The Society for Classical Studies writes on this award: 

It may be hard for us to imagine that medicine might have an inferiority complex with respect to philosophy. In classical antiquity, however, doctors understandably prided themselves on the status of their discipline as a technical skill (technē); this was a tribute to their claims to specialized knowledge and its practical applications—its capacity to improve lives. But in doing so, the physicians left their craft open to comparison with other, often humbler technai, such as carpentry or the smith’s trade, which lacked the higher rigor of true science (epistēmē). As the most prolific medical authority since Hippocrates, Galen was not content to see his profession demeaned in this way, and he endeavored to elevate it as a theoretical system that could enhance the understanding of the cosmos on a par with classical metaphysics. To sustain his pretensions, Galen turned to Plato’s Timaeus, in some ways an odd choice, since Plato was a clear defender of philosophy’s superiority to any empirical study of the organic body, but also a natural choice, since the Timaeus offers an account of the cosmic body. As a result of Galen’s attention, the Timaeus in later antiquity into the medieval period became what Das terms “a universal text.” Galen’s understanding of Plato became a flash point in the reception of both the Timaeus and his own writings.
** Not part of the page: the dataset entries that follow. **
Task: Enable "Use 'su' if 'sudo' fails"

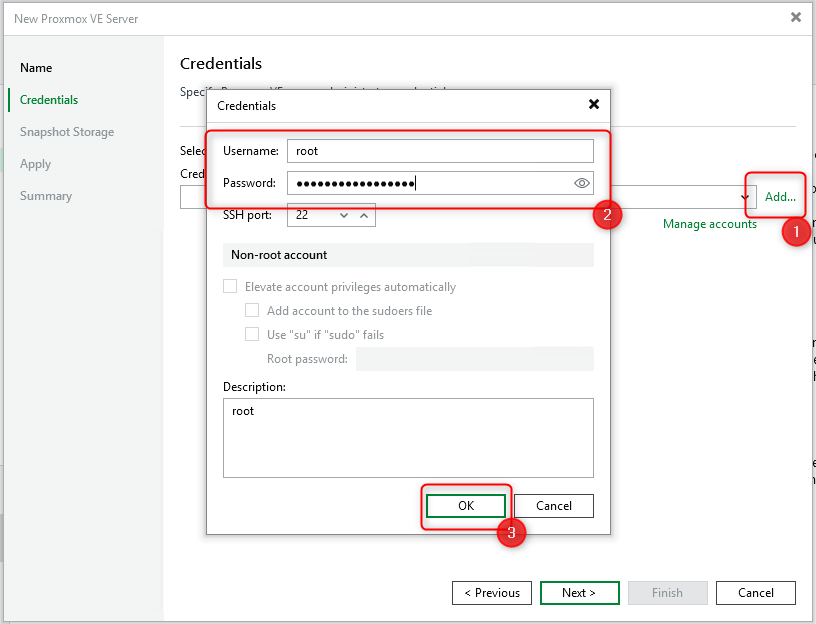Action: coord(252,333)
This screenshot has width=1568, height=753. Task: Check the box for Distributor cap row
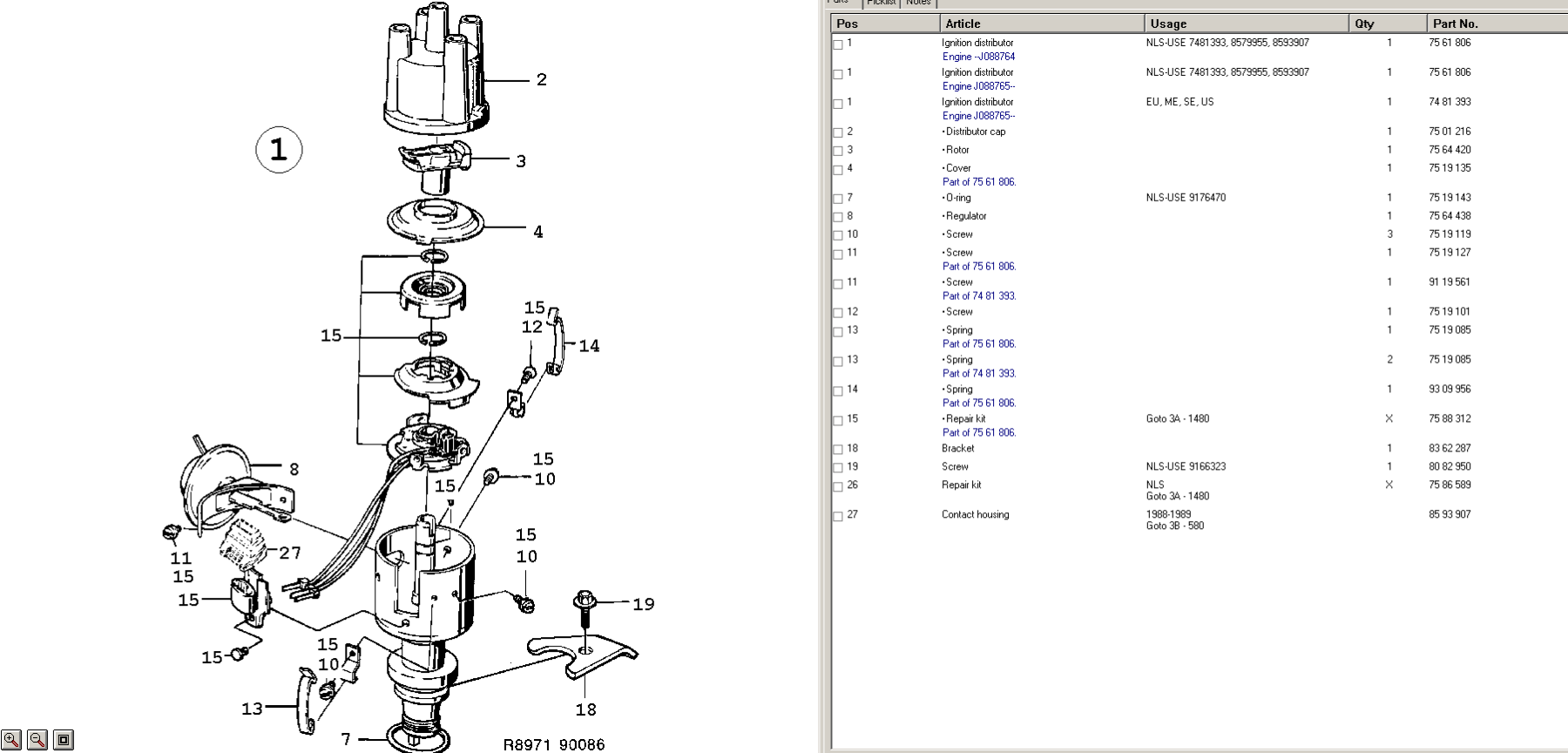pyautogui.click(x=838, y=132)

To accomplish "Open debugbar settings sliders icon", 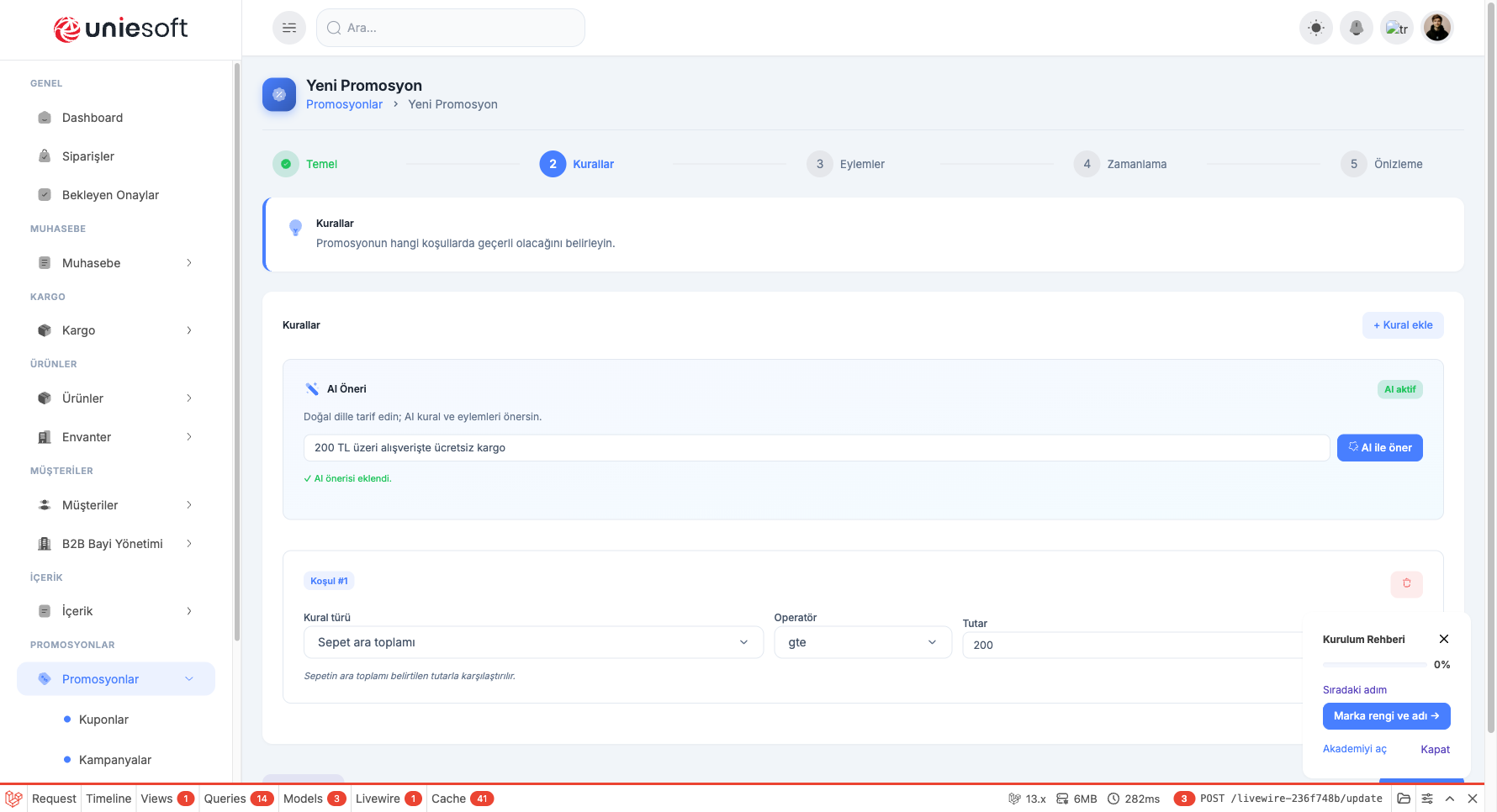I will [x=1427, y=799].
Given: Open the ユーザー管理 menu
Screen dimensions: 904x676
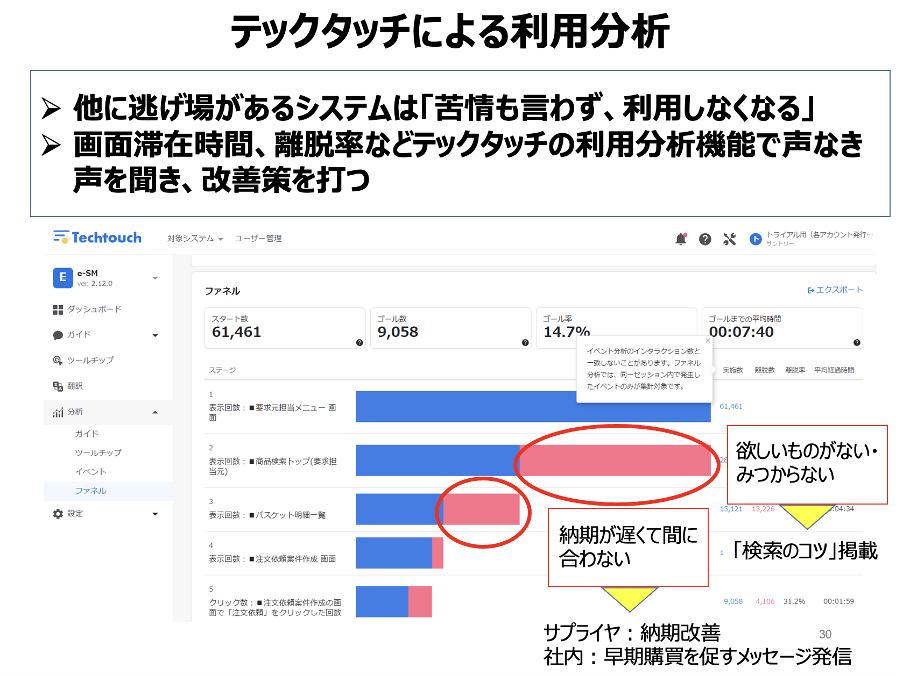Looking at the screenshot, I should 258,239.
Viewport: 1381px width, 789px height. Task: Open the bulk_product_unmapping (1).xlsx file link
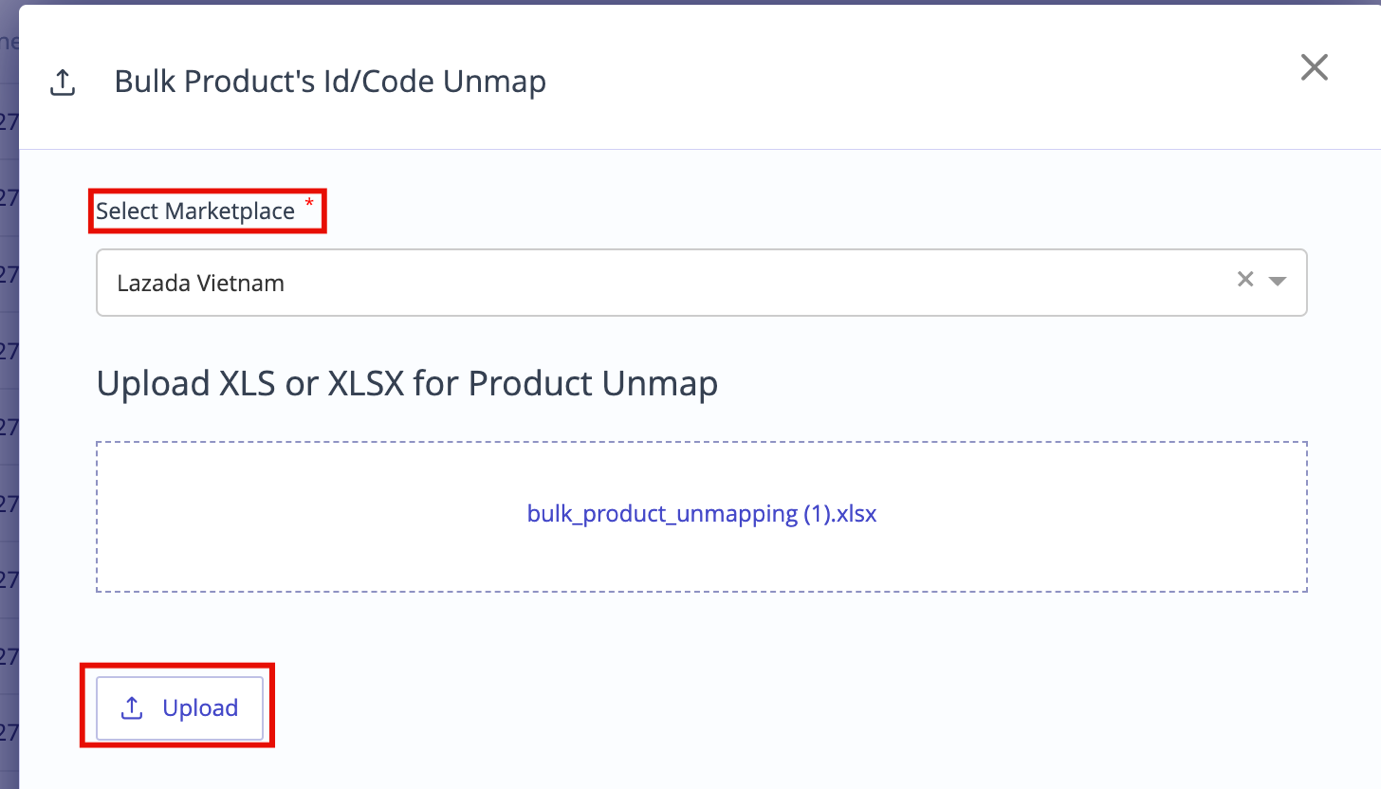701,514
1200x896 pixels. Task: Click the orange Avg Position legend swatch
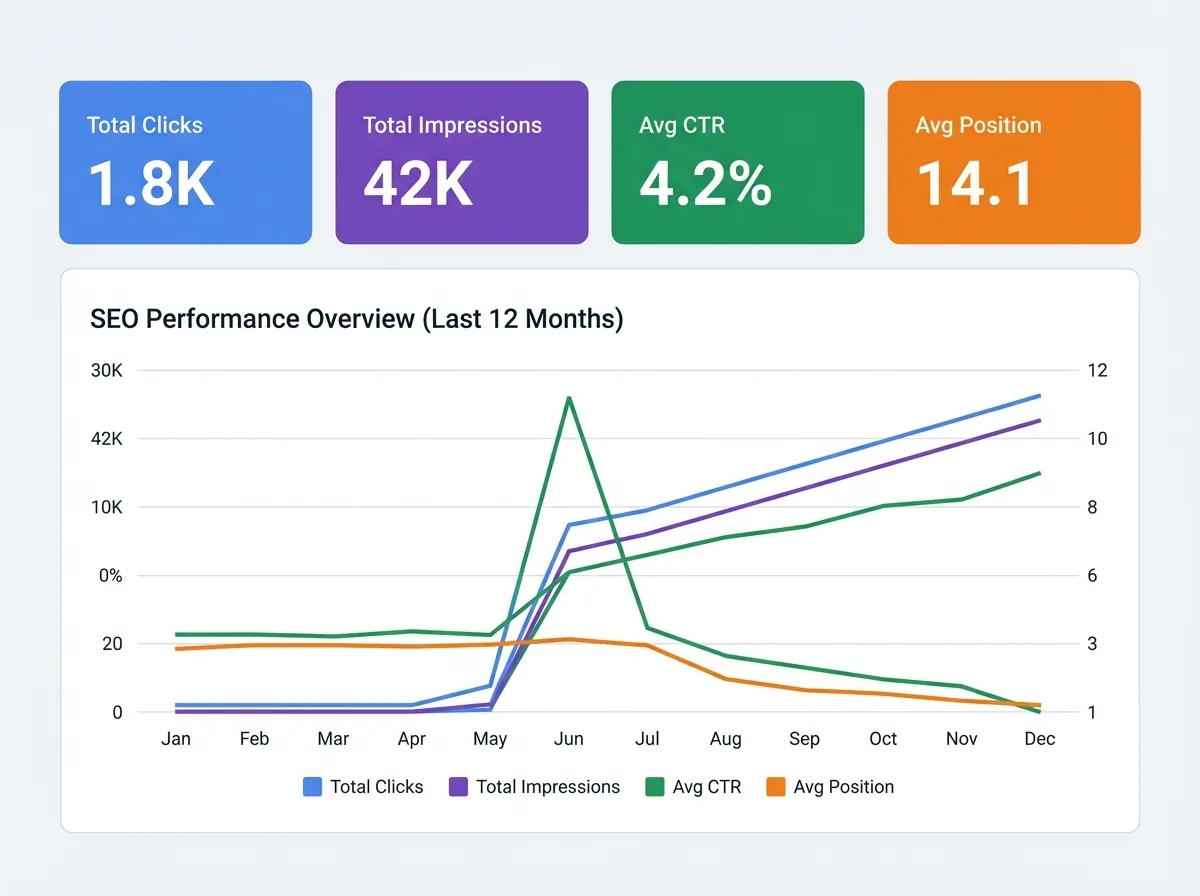pos(776,787)
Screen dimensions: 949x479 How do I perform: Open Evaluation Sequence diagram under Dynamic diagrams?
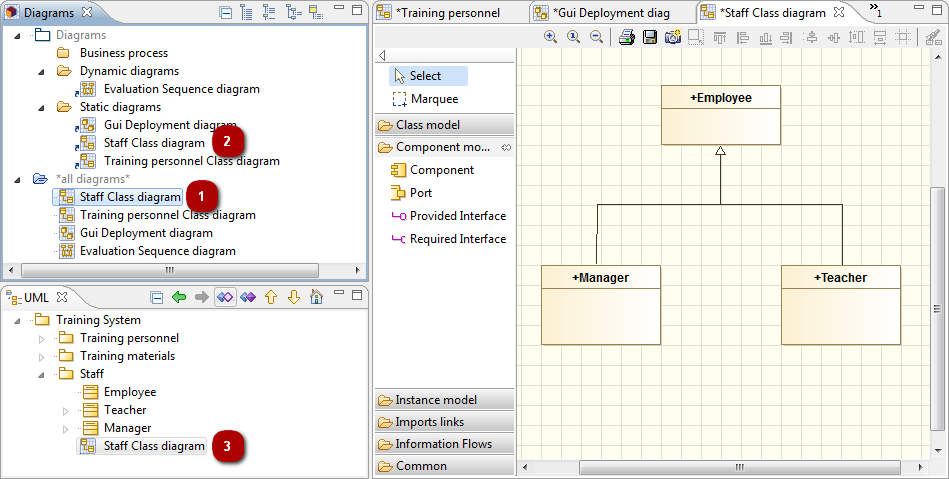pos(182,89)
Galen’s authority was felt, above all, in the Arabic-speaking world. In Iraq, the great ninth-century translator Ḥunayn ibn Isḥāq appealed to Galen to lend authority to his own specialty, ophthalmology, which he situated at the juncture of the human body and cosmology. A century on in Iran, the Muslim doctor Abū Bakr al-Rāzī took Galen to task for playing down God’s role in the cosmos, and so sought to Platonize Galen and to Galenize Plato by erecting the ideal of the philosophical doctor. Avicenna, in the early tenth century, introduced Aristotelian perspectives, especially in psychology, into the Platonic-Galenic view of perception and sensation, producing a hybrid of all three influences. Finally, the great medieval Jewish thinker Moses Maimonides attempted to delegitimize Galen’s appeal to Plato’s Timaeus, and so too the philosophical credentials of both writers, since Plato had denied creation out of nothing and hence God’s omnipotence. 

With a sure command of Greek, Arabic, and Hebrew sources (among others) and a sophisticated sense of reception as opposed to mere transmission, informed by contemporary studies (STS and sociology of knowledge), Das expands the horizons not only of classical philology but also of the very concept of a discipline. Boundaries between disciplines (science, philosophy, theology), between ancient and modern thought, and between East and West are shown in this work to be provisional lines that are constantly and productively being redrawn and intertwined. For its scope and originality, its erudition, and its challenging perspectives, we are pleased to honor Aileen Das’s Galen and the Arabic Reception of Plato’s “Timaeus” with the Goodwin Award of Merit.